The “grace period” offered by the FDA in its discretionary enforcement statement did not indicate that the federal agencies would leave the public and medical community unprotected and uniformed. In addition to the guidances previously mentioned, successive FDA commissioners Robert Califf, MD, and Scott Gottlieb, MD, published articles in the New England Journal of Medicine in March of 2017 and March of 2018 respectively. Dr. Califf’s article focused on the unproven nature of many of these products and warned of the risks related to their use. He also assured the medical community that the FDA would address the challenges related to these products and provide guidelines for their development and pathway for approval. Dr. Gottlieb’s article clearly laid out the current regulatory construct imposed on these products and proposed a pathway to assure that these therapies are safe and effective. The FDA has also issued warnings to the public advising them of the “illegal and potentially harmful” stem cell treatment offered by “dishonest and unscrupulous stem cell clinics”.

Addressing the Bad Actors

The FDA and FTC have both stepped in to crack down on the more egregious offenders in this scene. The FDA has issued 483s and warning letters to stem cell clinics finding that their products do not meet the criteria of “minimally manipulated” and exception under “same surgical procedure” criteria. They also fault clinics on good manufacturing practices. In October of 2018, the FTC imposed a $3.31 million judgment against a California-based physician and his stem cell clinics which also mandates refunds to consumers harmed by “the defendants’ allegedly deceptive conduct”. These events can only be perceived as a taste of what is to come as the agencies bring the situation under control.

The Challenge to Physicians, Institutions, and IRBs

The tenuous situation surrounding stem cell therapies presents many challenges for institutions, physicians, and IRBs. During this period of uncertainty and risk, institutions balk at permitting their clinicians to pursue the use of these products, while consumers, convinced of their worth by abundant but anecdotal “evidence” clamor for access, even at great expense. Clinicians interested in safe and ethical use of these products are stymied by the costs and regulatory burden of pursuing approval within the premarket approval process. Stem cell product manufacturers, already profiting from the sale of their products during this period of “discretionary enforcement,” will soon be scrambling to meet the regulatory criteria for continued distribution and sale of their products with the December 2020 deadline fast approaching.

Where Do We Go From Here?

All of the players in this landscape agree on one thing: valid clinical safety and effectiveness data is essential for continued safe and ethical use. All are aware of the huge expense and burden of mounting phase I-III clinical trials common to the drug industry and are paralyzed into inaction. In the 2018 NEJM article, Marks and Gottleib propose a novel and possibly workable approach: encourage individual or small groups of physicians to collaborate in the development of regenerative stem cell products for use in each respective clinic under one Biologics License Application (BLA). They also propose the use of “real-world data” in support of such BLAs. The proposal calls upon IRBs to assure that any clinical research done in pursuit of approval for these products are ethical and scientifically sound. Fortunately, the International Society for Stem Cell Research advice for IRBs offers a comprehensive framework for the review of stem cell trials.

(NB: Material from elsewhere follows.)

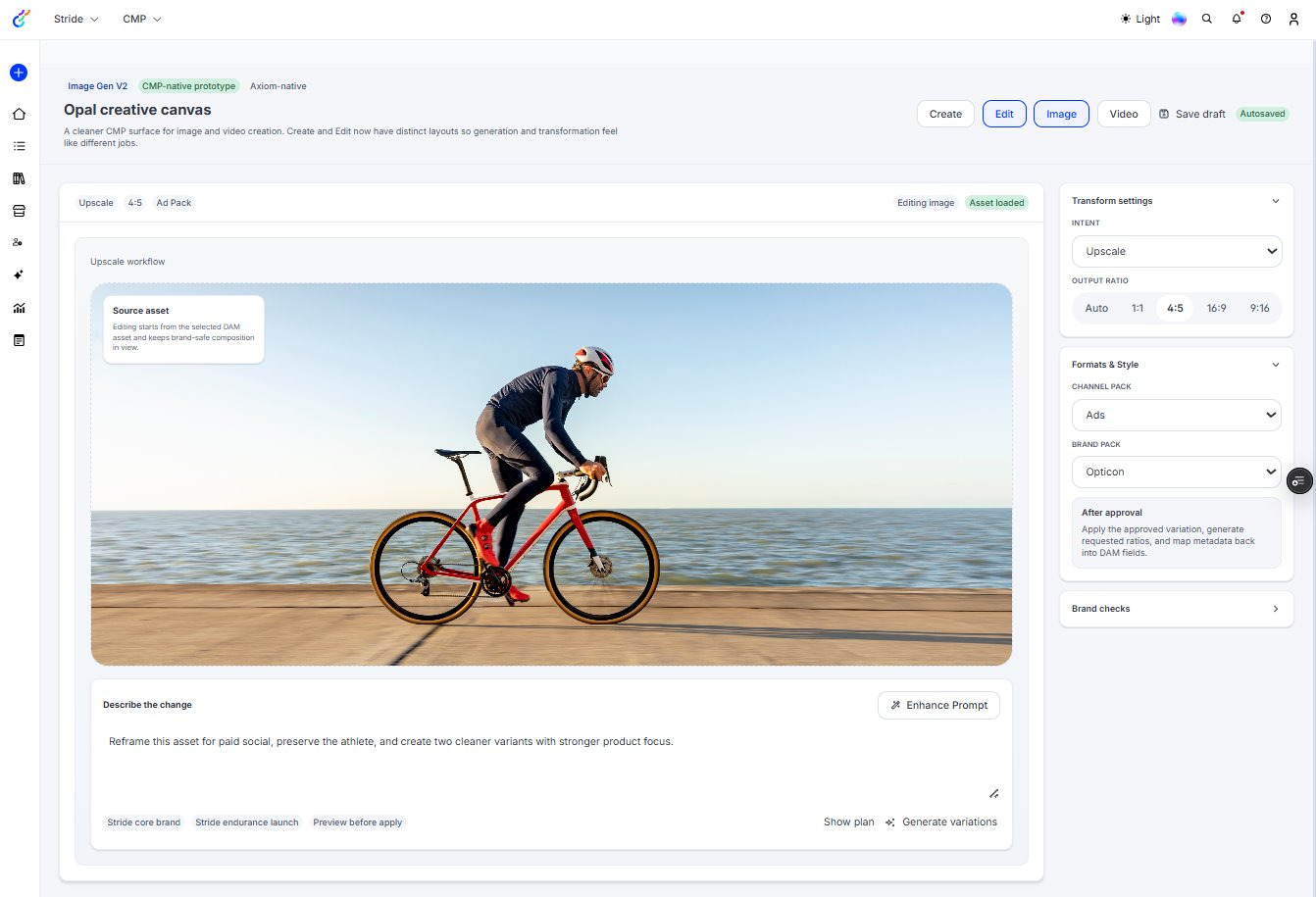Check notifications via the bell icon
Image resolution: width=1316 pixels, height=897 pixels.
[x=1236, y=19]
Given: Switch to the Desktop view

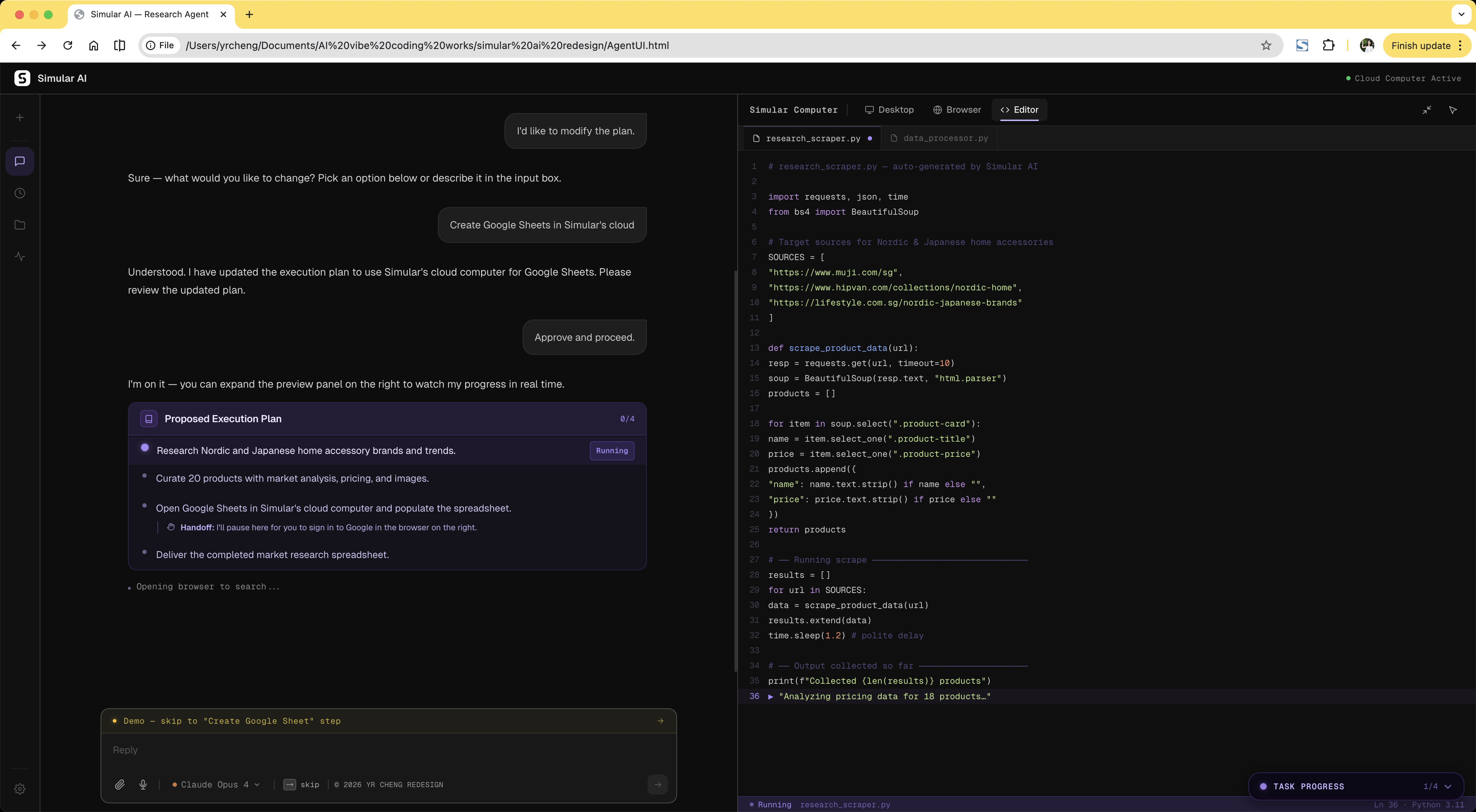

And then there are the research practitioners, each of us in our various roles in the medical and clinical research community who are often identified by family and friends as the one who can advise and guide them through this labyrinth. The grandmother or aunt who reads the anecdotal reports on social media claiming dramatic cures for arthritis or other problems common to aging.  The niece or nephew who learns of a dire diagnosis and in their desperate internet search finds a clinic in a distant location offering treatments and cures using stem cells.  Each of these ready to take on great, out-of-pocket expense for what is likely untested treatment.  If nothing else, being well informed will serve us best.